2. With `seed = 0` and `n = 20_000`, compute the running means and print:

   * the first 5 running means,
   * the last 5 running means.

3. Comment on how the running mean behaves over time compared to the theoretical value `0.5`.


##### Solution – Problem 6


In [8]:
def running_means_uniform(n: int, seed: int | None = None) -> List[float]:
    """Return the running means of n samples from random.random().

    Args:
        n: Number of samples (must be positive).
        seed: Optional seed for reproducibility.

    Returns:
        A list of length n where the i-th element is the mean of the first i+1 samples.
    """
    if n <= 0:
        raise ValueError("n must be a positive integer.")

    if seed is not None:
        random.seed(seed)

    running_means: List[float] = []
    total = 0.0
    for i in range(1, n + 1):
        x = random.random()
        total += x
        running_means.append(total / i)

    return running_means


means = running_means_uniform(20_000, seed=0)
print("First 5 running means:", means[:5])
print("Last 5 running means: ", means[-5:])
print("Theoretical mean (expected value): 0.5")

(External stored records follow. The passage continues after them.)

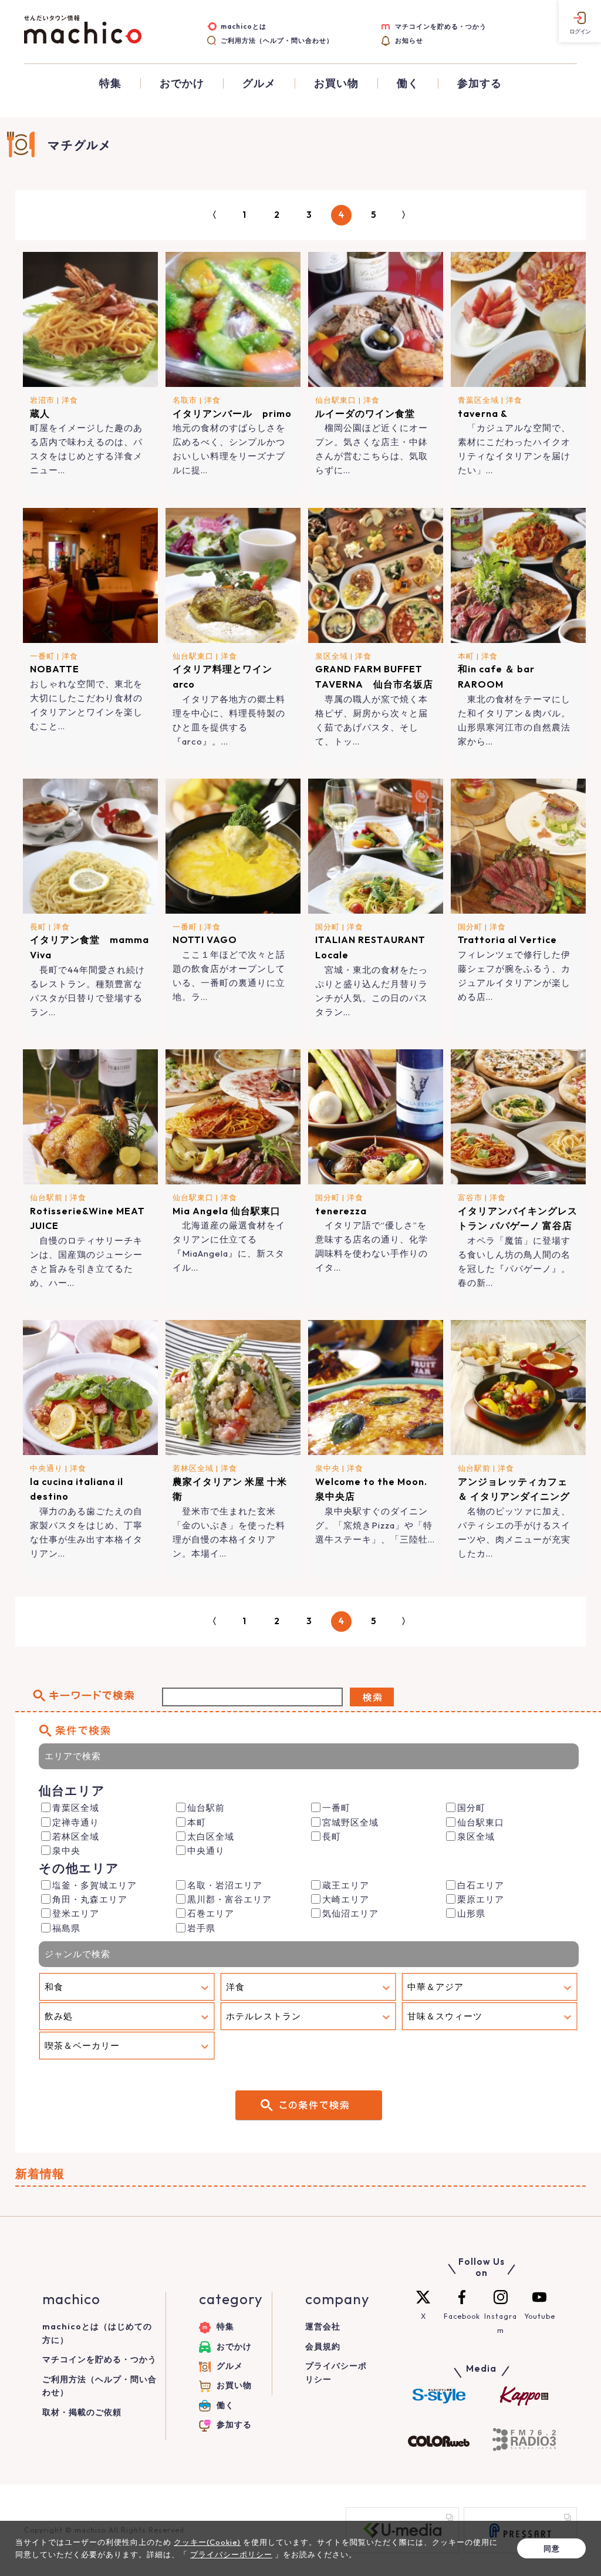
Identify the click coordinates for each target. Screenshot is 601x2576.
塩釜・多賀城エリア (94, 1885)
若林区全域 (193, 1468)
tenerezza (341, 1211)
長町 (38, 926)
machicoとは (243, 26)
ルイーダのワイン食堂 (365, 413)
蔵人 (40, 413)
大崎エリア (345, 1899)
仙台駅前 (46, 1197)
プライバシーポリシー (231, 2554)
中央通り (46, 1468)
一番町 (42, 656)
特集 (110, 83)
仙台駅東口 (335, 400)
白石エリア (480, 1885)
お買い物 (336, 83)
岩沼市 (42, 400)
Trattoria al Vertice (507, 939)
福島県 (66, 1928)
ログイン (579, 31)
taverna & (483, 413)
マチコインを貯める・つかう (441, 26)
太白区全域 (210, 1836)
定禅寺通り (75, 1822)
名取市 (185, 400)
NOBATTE (54, 669)
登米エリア (75, 1913)
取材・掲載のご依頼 (81, 2412)
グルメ (259, 83)
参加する (479, 83)
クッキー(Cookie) (207, 2542)
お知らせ (409, 40)
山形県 (471, 1913)
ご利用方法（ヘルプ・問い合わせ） (277, 40)
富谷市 (470, 1197)
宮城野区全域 (350, 1822)
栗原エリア (480, 1899)
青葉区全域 (478, 400)
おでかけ (182, 83)
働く (408, 83)
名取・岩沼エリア (224, 1885)
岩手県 (201, 1928)
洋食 (70, 400)
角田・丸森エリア (89, 1899)
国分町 (327, 926)
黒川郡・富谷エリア (229, 1899)
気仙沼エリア (350, 1913)
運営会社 (322, 2326)
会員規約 (322, 2346)
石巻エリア (210, 1913)
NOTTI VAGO (205, 939)
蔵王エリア (345, 1885)
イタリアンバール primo (232, 413)
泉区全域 (331, 656)
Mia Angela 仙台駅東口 (227, 1211)
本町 (466, 656)
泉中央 (327, 1468)
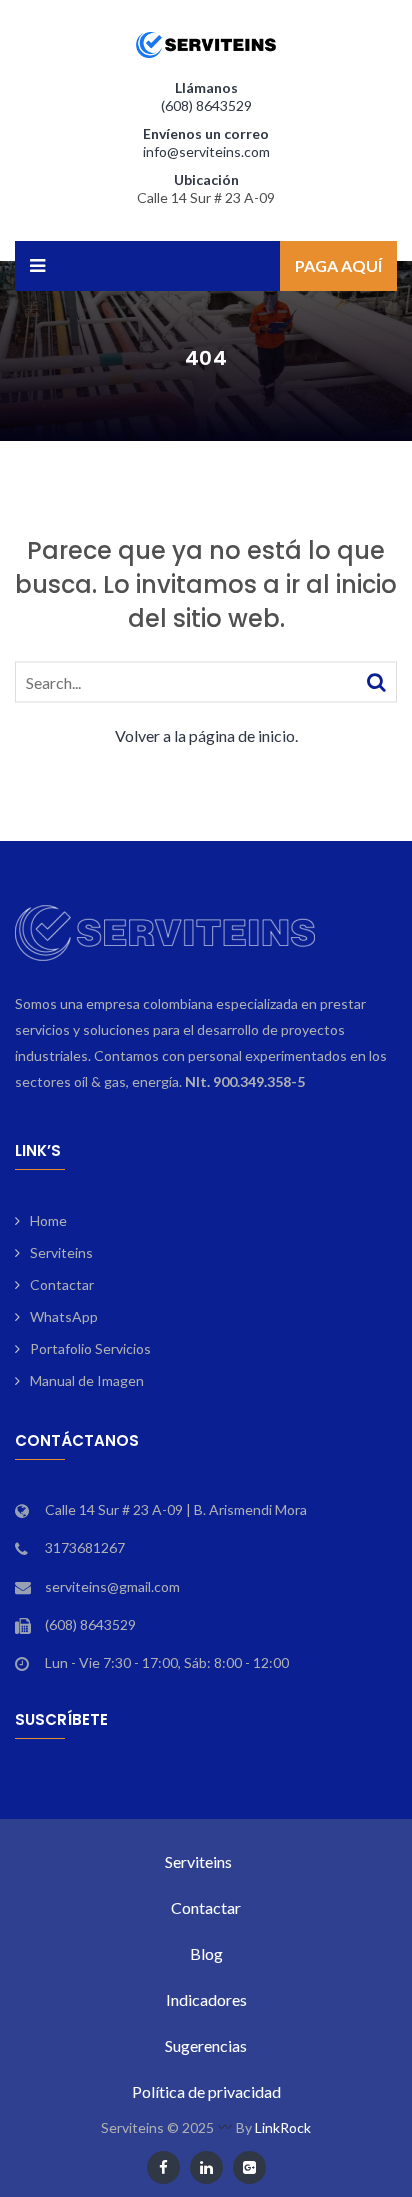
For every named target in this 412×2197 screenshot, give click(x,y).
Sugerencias (206, 2045)
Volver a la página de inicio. (206, 734)
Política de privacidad (206, 2091)
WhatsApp (64, 1316)
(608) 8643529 (206, 105)
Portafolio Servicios (90, 1348)
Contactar (62, 1284)
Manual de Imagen (87, 1380)
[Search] (376, 680)
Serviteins (61, 1252)
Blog (206, 1953)
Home (48, 1220)
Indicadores (206, 1999)
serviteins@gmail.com (112, 1586)
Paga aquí (338, 265)
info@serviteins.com (206, 151)
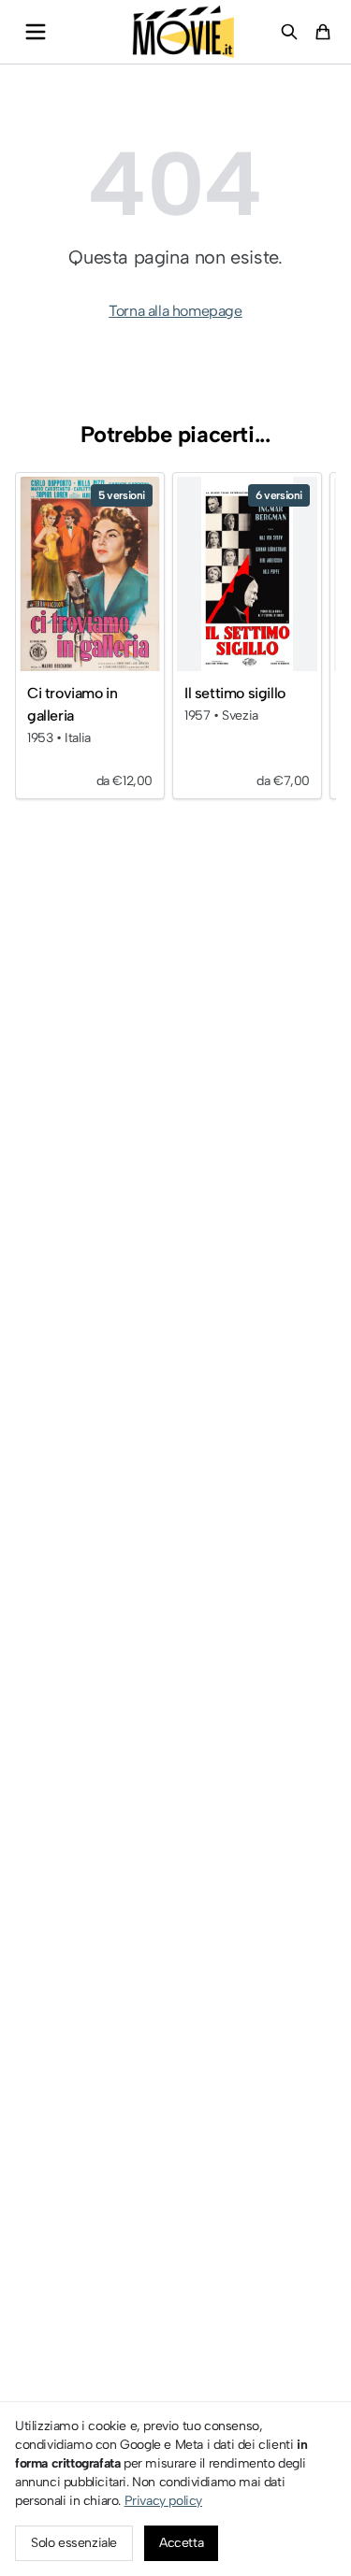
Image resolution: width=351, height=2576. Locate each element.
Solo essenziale (74, 2543)
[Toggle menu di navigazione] (35, 31)
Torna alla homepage (175, 311)
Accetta (181, 2543)
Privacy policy (163, 2501)
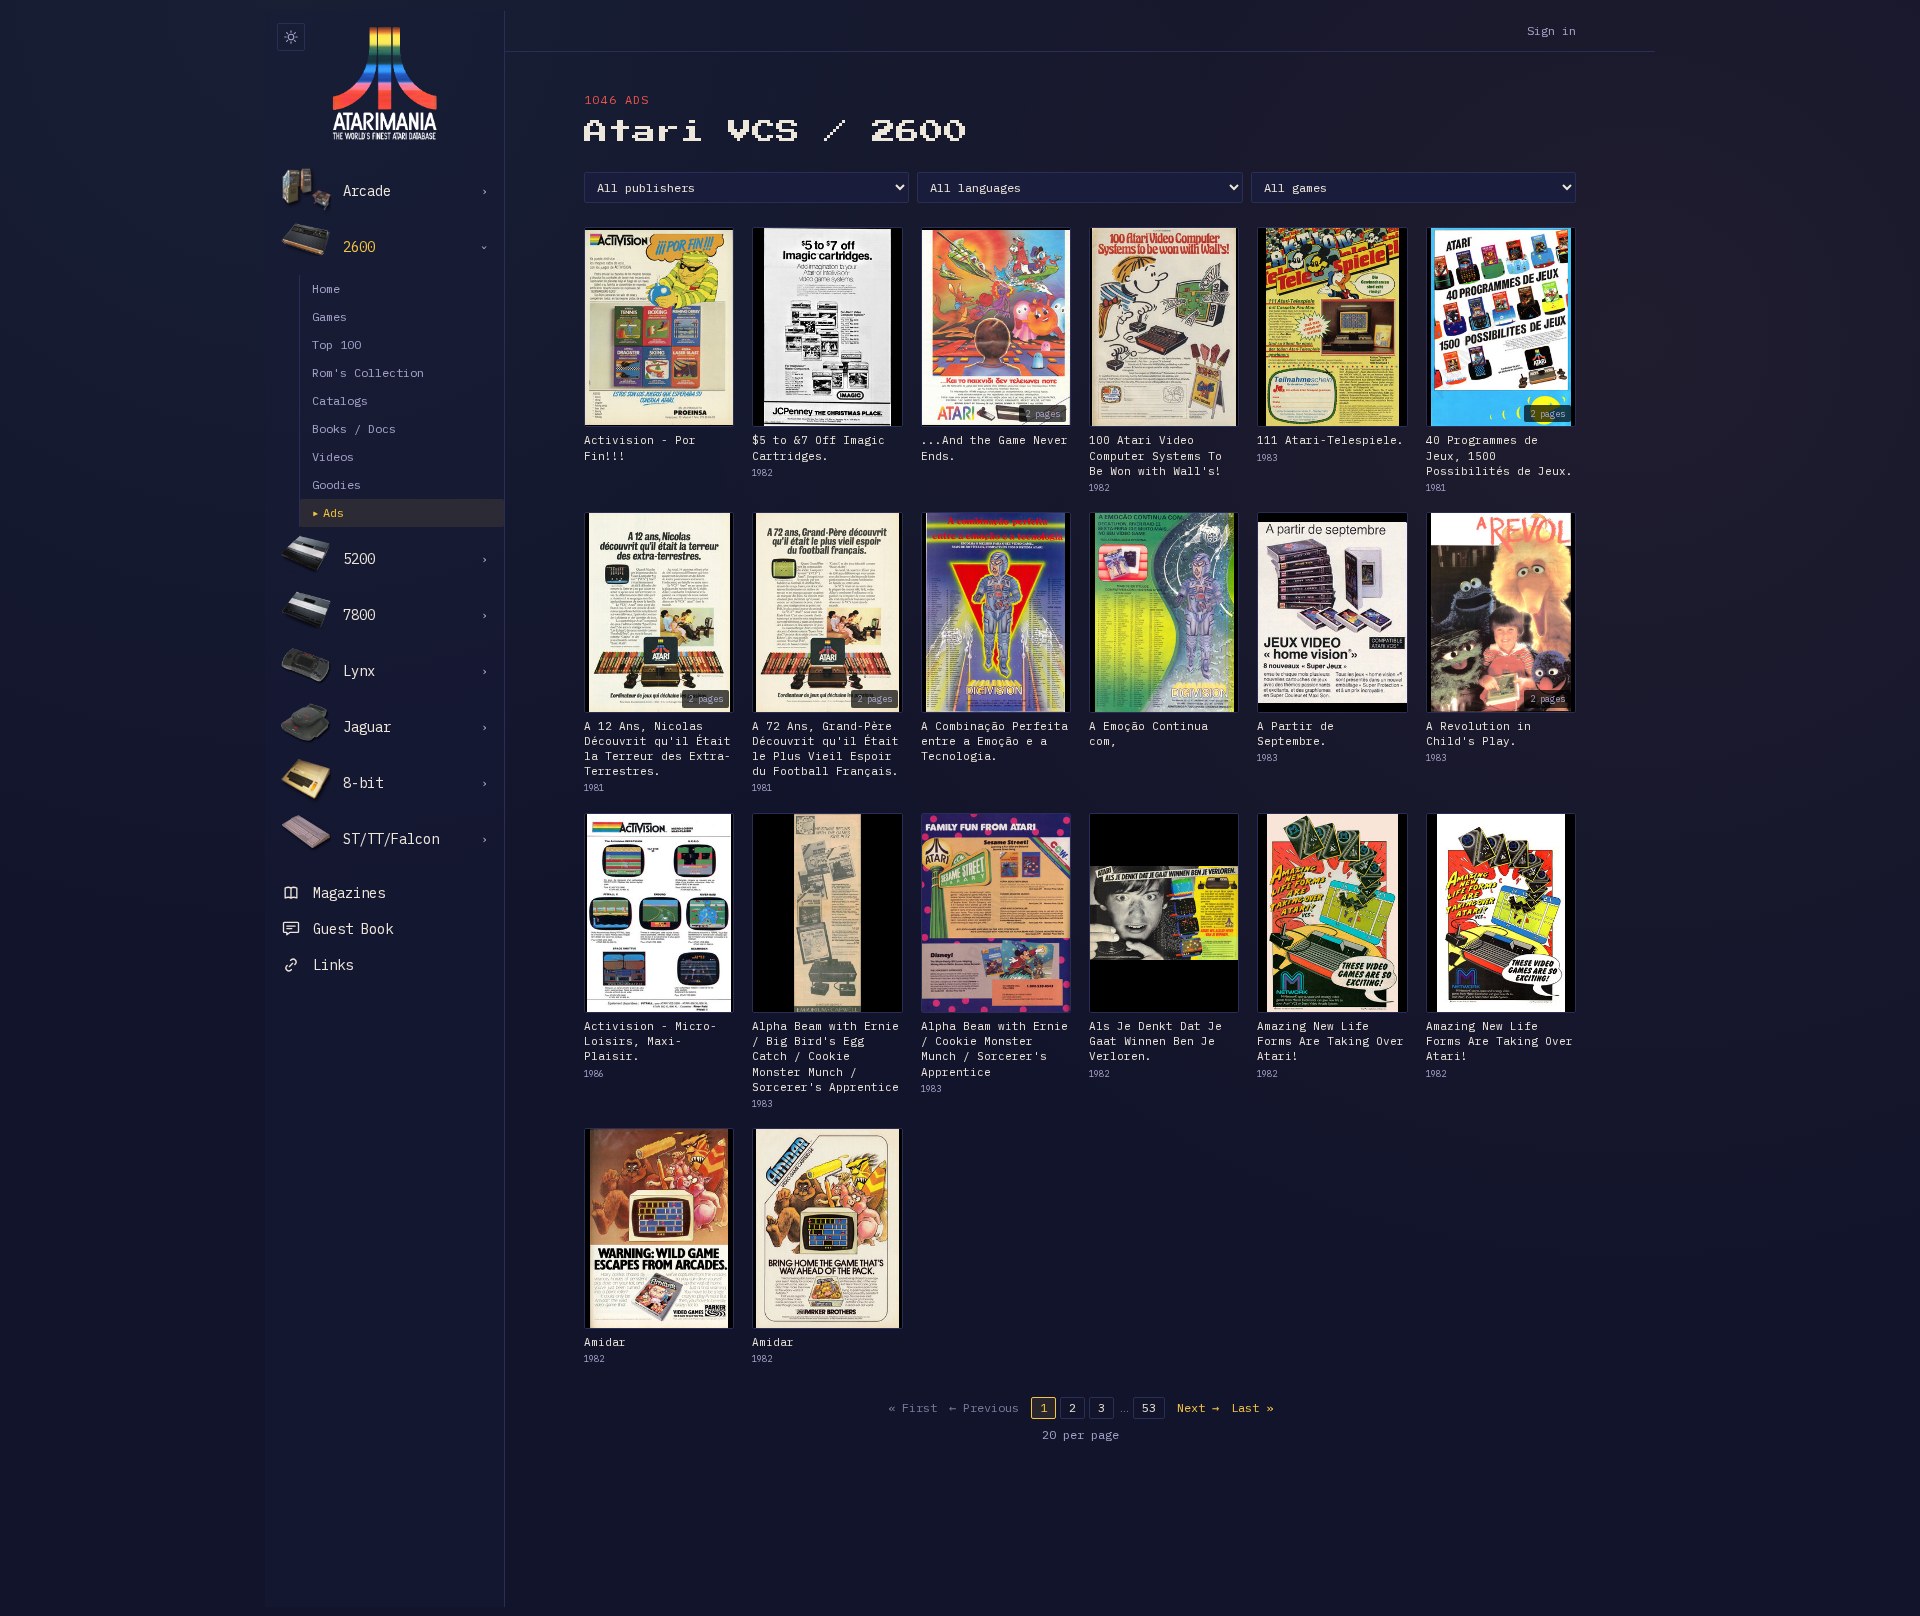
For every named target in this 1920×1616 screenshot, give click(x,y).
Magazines (349, 893)
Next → (1198, 1407)
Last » (1252, 1407)
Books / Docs (354, 428)
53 (1149, 1407)
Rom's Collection (368, 372)
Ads (328, 512)
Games (329, 316)
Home (326, 288)
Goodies (336, 484)
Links (333, 965)
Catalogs (340, 400)
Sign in (1551, 30)
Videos (333, 456)
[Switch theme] (291, 37)
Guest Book (353, 929)
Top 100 (336, 344)
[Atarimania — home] (384, 83)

First 5 running means: [0.8444218515250481, 0.8011881272326753, 0.6743159450987318, 0.5704661463972898, 0.5586278613915535]
Last 5 running means:  [0.5004552705966715, 0.5004339450922594, 0.5004286942515742, 0.5004191187107433, 0.5004317012192231]
Theoretical mean (expected value): 0.5


Typically, the first few running means may be quite far from `0.5`, but as the number of samples
increases, the running mean tends to **stabilize near 0.5**, providing an empirical illustration
        of the Law of Large Numbers.